So, at this point Justin and I are just trying to take this point of her medical treatment in. Did we know that this day of telling us intervention is done would come at some point? Yes. Did we want it to happen or expect it so soon? absolutely not. Can we change this plan in her life? No, it is her path given by God. Do we want to? Yes but know we can't and should not try. Do we pray things change for her? Absolutely. Do we live in the reality of this life that one day(sooner than we want or expect) we will have to say goodbye to our sweet little girl? Unfortunately, yes. My point is, we as well as everyone else always and will hope for change in medicine and a miracle for her. He has done it before, we have witnessed her being taken from us and brought back, right in front of us. Not something any parent should endure or have to deal with but did. I know that Justin and I do not attend church as we should, but with a child who gets sick as often as her we have always been worried of large crowds and germs. We have to be careful with her. We have "our relationship" with God and know he is there for us.

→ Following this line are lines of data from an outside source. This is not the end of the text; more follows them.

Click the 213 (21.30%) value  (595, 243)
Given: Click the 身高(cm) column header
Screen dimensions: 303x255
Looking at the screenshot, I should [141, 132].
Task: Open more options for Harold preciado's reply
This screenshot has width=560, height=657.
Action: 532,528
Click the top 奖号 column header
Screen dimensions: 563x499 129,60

Are we angry with how things have turned out for her and us? Yes, we are human. We can't change the cards we were dealt, so we deal with this life. We handle it as best as possible because there is no changing it. God makes your path. We can try and try to change it, but it won't work. That is my opinion. We have walked in this life for some time now and still don't understand why us? But we have to remind ourselves, it is not up to us. Everyone wants to tell us, it will be ok, things will change, medicine improves, etc. Well, we can only hope, but in the same breath know that this is reality. We have to be prepared and we must live every day as if it were her last. Bottom line. I don't want to seem as if she has been handed a "death sentence" in no way, nor do I want to sound dramatic. But I don't know how else to deal with it. I have cried way too many tears, not slept, and sat and wondered about the future. I can't just say, ok, medicine will change enough in the next five years so she will be fine and can be fixed. We can't live like that, not in our situation. We just have to enjoy every day, second and minute of it as if it were the last.

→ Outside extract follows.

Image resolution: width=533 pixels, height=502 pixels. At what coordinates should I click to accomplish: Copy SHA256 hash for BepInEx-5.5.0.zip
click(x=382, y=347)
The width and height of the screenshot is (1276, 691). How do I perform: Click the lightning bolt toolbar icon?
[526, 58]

So, I hope I have made sense during this post. I don't mean to ramble or seem rude or not thankful for everything from everyone. I know other parents who have been in our shoes understand, when you are given news that your child's treatment is over and she is not fixed, your heart breaks into a million pieces and you feel like your world is falling apart. This is not supposed to happen to my child, I didn't ask for this life. But God decided it was the best for us as parents and I have to accept it, which we do. We are thankful for everyone and their wonderful support, love and prayers and we ask that you continue. Again, I hope that everyone understands how we feel, one day we will not be as angry or sad or frustrated. But for now, we are. We ask that everyone just be there for us if we need you, just as you always have. We could not be more thankful for such an amazing support group for our baby girl. I will try to keep everyone posted on how her treatment with medication goes. Thank you again. We love you all.